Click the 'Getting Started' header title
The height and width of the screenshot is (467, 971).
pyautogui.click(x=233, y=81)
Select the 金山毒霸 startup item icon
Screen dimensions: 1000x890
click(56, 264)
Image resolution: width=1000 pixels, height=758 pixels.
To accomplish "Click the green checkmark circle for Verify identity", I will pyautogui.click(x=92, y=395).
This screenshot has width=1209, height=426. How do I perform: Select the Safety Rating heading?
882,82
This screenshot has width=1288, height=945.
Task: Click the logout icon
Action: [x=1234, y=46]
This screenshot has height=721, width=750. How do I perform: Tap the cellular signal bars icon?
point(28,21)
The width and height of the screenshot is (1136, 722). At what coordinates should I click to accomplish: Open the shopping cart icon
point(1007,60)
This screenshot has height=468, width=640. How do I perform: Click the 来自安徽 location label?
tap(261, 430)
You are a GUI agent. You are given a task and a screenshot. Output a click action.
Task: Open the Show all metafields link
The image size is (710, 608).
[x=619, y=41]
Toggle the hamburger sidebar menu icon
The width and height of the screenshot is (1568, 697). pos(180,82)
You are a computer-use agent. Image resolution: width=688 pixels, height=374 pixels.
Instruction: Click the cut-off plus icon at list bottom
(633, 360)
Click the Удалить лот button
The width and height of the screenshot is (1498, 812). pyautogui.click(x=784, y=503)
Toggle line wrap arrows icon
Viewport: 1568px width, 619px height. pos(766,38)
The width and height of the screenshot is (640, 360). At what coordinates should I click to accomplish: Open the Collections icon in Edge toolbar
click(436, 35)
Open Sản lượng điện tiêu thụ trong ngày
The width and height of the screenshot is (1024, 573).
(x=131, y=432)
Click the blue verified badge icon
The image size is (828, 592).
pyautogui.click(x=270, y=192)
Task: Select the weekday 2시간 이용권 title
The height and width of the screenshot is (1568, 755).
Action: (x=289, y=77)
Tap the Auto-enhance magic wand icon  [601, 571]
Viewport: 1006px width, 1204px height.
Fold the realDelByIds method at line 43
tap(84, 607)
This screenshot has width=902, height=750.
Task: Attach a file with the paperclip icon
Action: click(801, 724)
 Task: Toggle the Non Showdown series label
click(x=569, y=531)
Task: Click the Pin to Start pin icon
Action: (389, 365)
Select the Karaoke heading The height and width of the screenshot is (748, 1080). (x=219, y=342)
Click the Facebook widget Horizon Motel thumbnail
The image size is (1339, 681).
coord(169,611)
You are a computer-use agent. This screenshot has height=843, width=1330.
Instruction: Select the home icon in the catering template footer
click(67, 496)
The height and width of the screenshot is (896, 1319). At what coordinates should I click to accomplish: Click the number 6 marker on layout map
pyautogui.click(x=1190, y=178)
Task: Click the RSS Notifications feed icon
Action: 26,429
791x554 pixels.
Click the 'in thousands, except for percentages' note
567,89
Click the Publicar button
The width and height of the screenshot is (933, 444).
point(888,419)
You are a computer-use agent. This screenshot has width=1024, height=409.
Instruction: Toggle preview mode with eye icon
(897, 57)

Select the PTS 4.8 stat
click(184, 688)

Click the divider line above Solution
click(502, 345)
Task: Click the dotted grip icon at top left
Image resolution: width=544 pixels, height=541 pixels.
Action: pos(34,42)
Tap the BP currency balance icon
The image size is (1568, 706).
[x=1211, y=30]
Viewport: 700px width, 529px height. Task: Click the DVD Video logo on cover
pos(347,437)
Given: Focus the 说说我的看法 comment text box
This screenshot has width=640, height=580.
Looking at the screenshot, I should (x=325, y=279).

Work instruction
Tally the lines in this material that hold the word "title", then reply with only the number.

Solution to this problem
2